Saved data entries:
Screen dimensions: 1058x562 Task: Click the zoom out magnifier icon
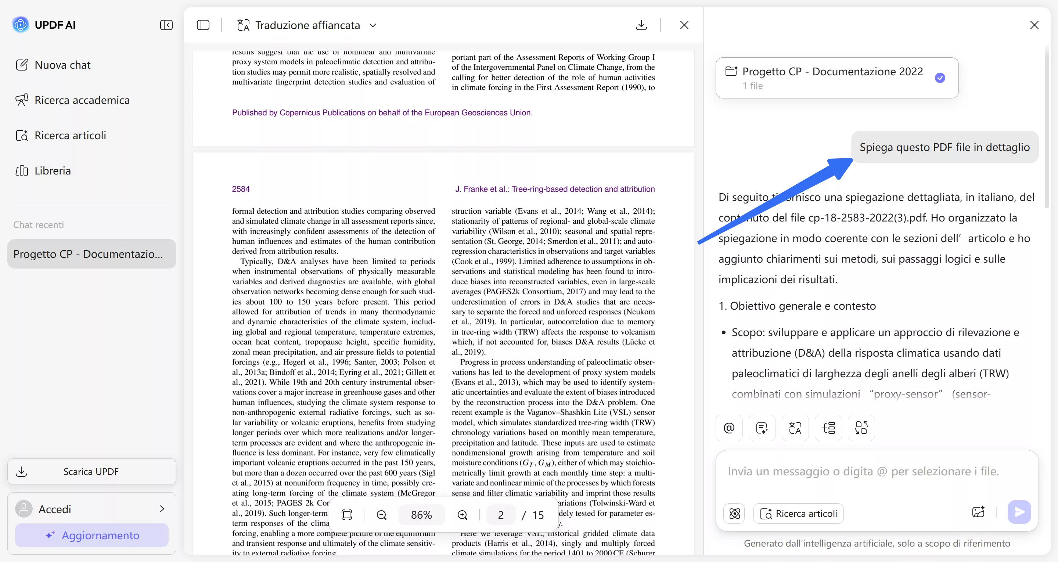(382, 515)
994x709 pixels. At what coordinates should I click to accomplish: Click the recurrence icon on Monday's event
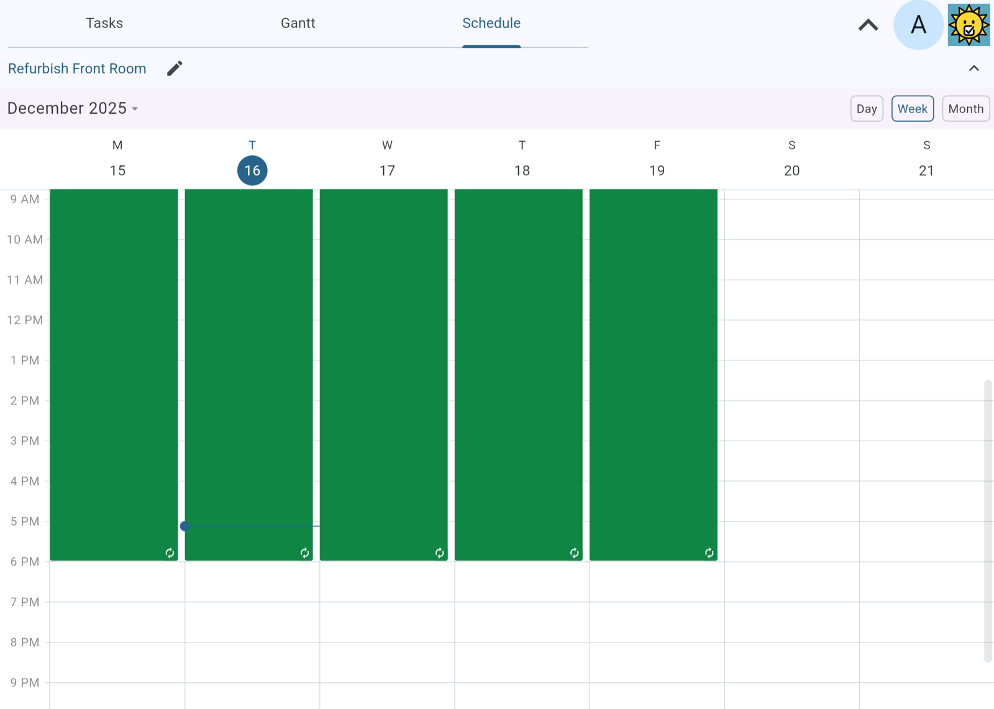[169, 552]
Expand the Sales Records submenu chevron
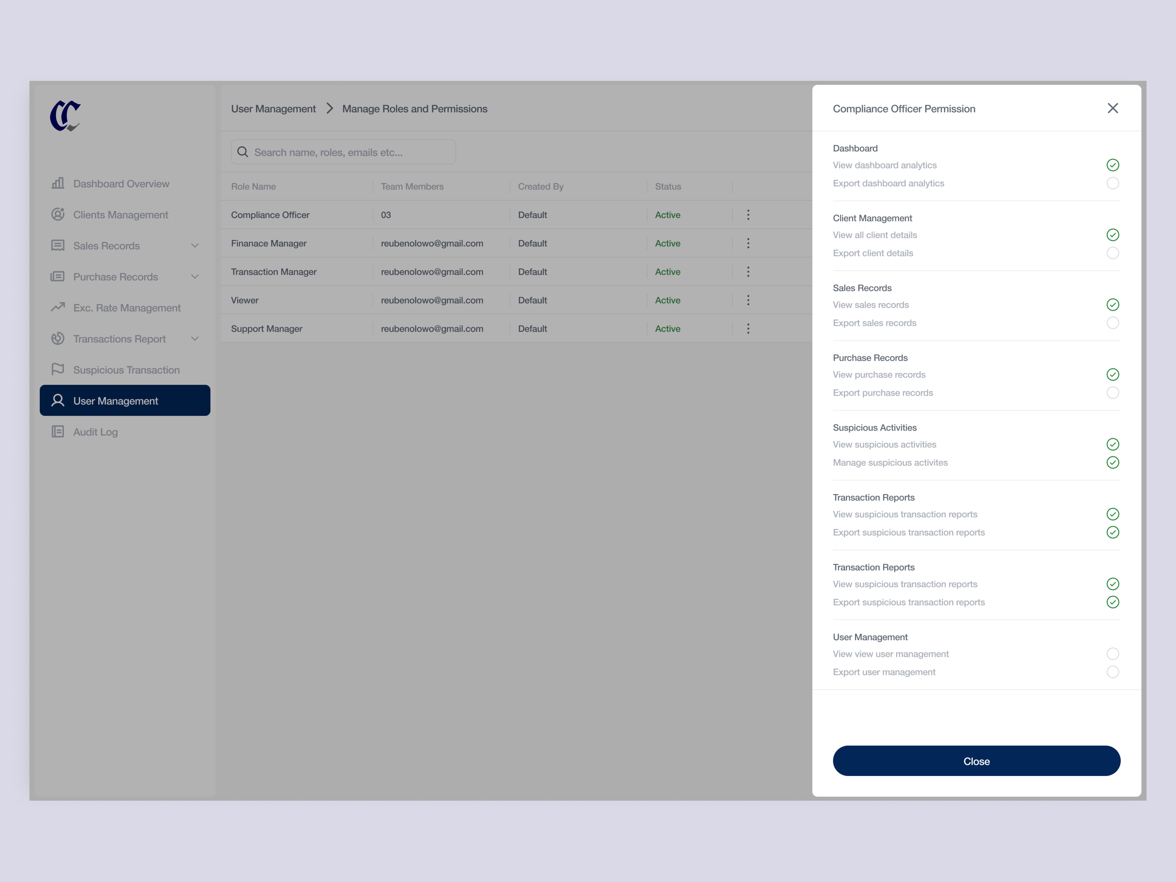Viewport: 1176px width, 882px height. click(x=195, y=246)
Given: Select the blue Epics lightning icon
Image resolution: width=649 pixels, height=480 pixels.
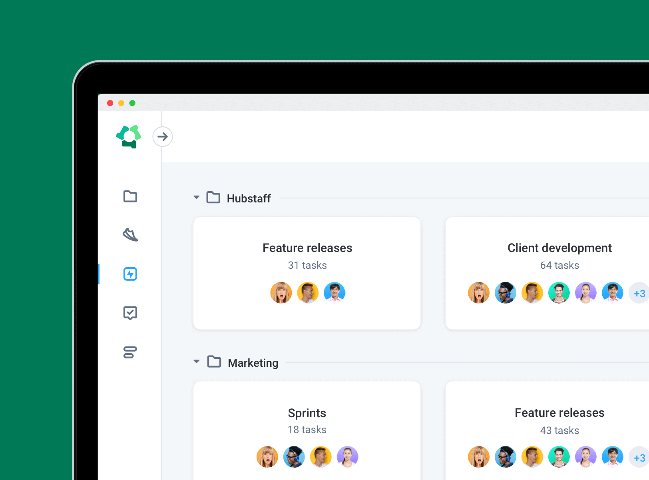Looking at the screenshot, I should click(130, 274).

=== What you should do ===
The records above need to be reproduced exactly, with all images omitted.

=== Your response ===
Screen dimensions: 1058x562 Task: Click the zoom out magnifier icon
(382, 515)
994x709 pixels. At what coordinates should I click to accomplish: Click the recurrence icon on Monday's event
[169, 552]
Expand the Sales Records submenu chevron
Viewport: 1176px width, 882px height. click(x=195, y=246)
Given: Select the blue Epics lightning icon
Image resolution: width=649 pixels, height=480 pixels.
Looking at the screenshot, I should click(130, 274).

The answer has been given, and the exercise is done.